Lucanus barbarossa 5


Lucanus barbarossa 7


Lucanus barbarossa 9


Lucanus barbarossa 11


Lucanus barbarossa 13 (hábitat)


Lucanus barbarossa 15 (hospedador)


Lucanus barbarossa 17 (Quejigal de Tolox)


Lucanus barbarossa 19 (hospedador)


Lucanus barbarossa 21 (hospedador)    

Lucanus barbarossa 23


Lucanus barbarossa 25


Lucanus barbarossa 27



Nombre:         Lucanus (Pseudolucanus) barbarossa                         Fabricius, 1801

Orden:             Coleoptera  Linnaeus, 1758.
Superfamilia:  Scarabaeoidea  Latreille, 1802.
Familia:            Lucanidae  Latreille, 1804.
Subfamilia:      Lucaninae Latreille, 1804.
Género:            Lucanus  Scopoli, 1763
Subgénero:      Pseudolucanus  Hope, 1845.


Pseudolucanus barbarossa es una de nuestras joyas entomológicas.
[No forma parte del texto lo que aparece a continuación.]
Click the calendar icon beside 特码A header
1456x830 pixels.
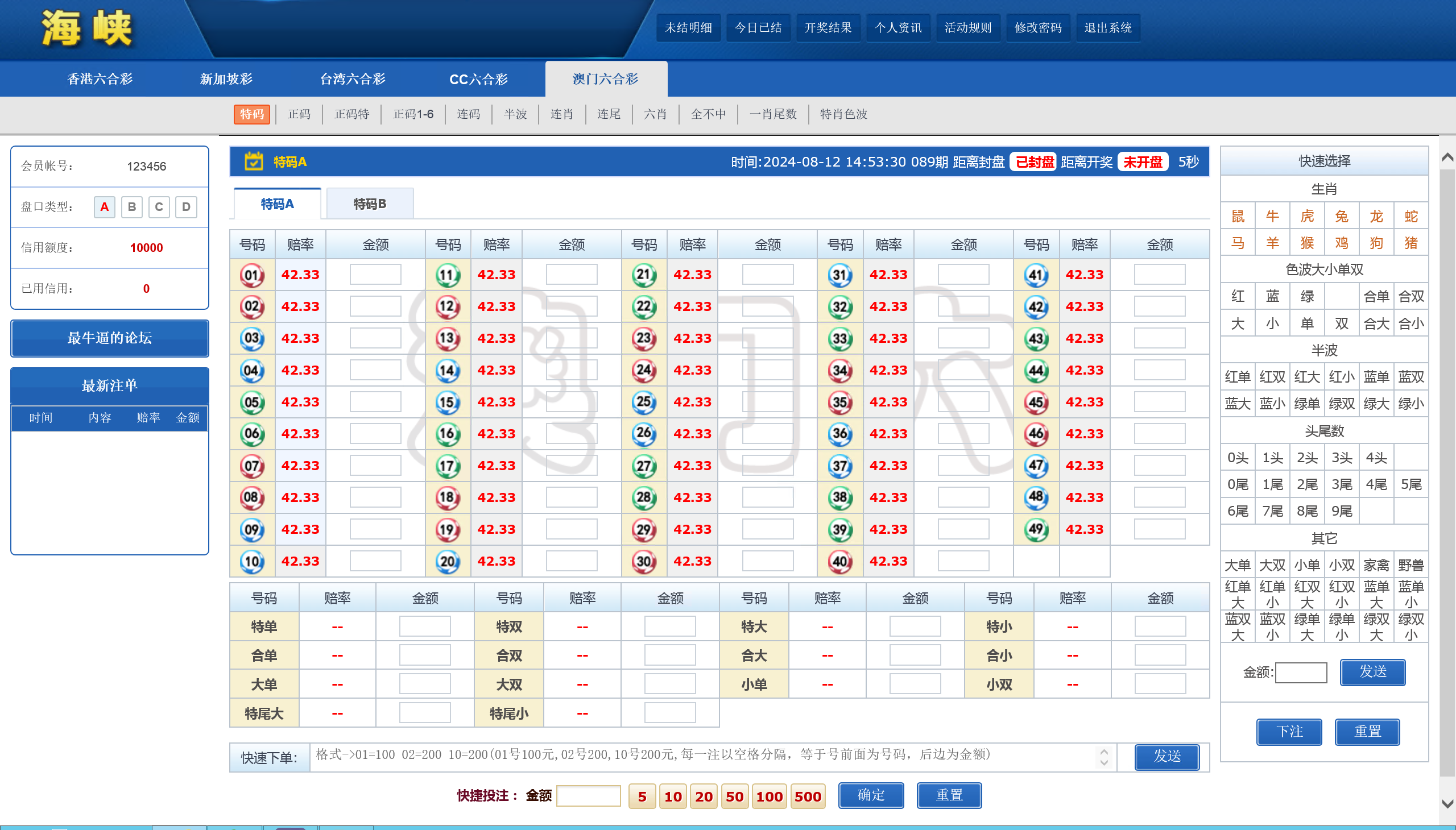click(x=254, y=162)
Es raro y escaso, nocturno y difícil de ver, grande y llamativo. Aunque el espectacular ciervo volante Lucanus cervus está ausente de la mitad meridional de la Península Ibérica (su presencia no alcanza más al sur de  los Montes de Toledo-Villuercas-Sierra de San Pedro), en Andalucía podemos disfrutar de este ciervo volante algo más discreto y que es completamente desconocido excepto en el gremio entomológico.
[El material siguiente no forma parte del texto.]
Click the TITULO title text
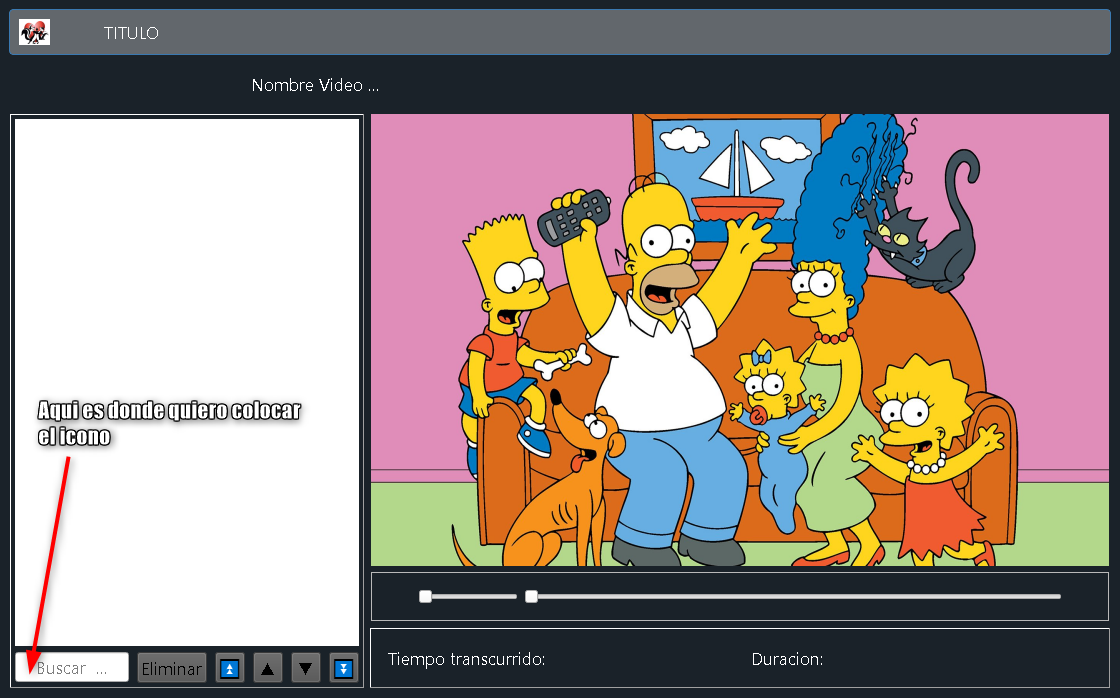pos(131,33)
El desconocimiento de esta especie obedece a varias causas. En primer lugar, es un animal escaso: no está en todas partes donde existan bosques maduros o madera en descomposición, sino sólo en pocas zonas más umbrosas o húmedas, al menos en el Sur de la Península Ibérica. En segundo lugar, es difícil de ver: es una especie nocturna y con período de emergencia más difuso que otros grandes xilófagos como los cerambícidos. En tercer lugar, tiene una distribución geográfica restringida, y ajena al ámbito anglosajón, lo que determina que no se incluya en las publicaciones entomológicas divulgativas, hasta hace poco producidas en exclusiva por autores británicos o centroeuropeos. 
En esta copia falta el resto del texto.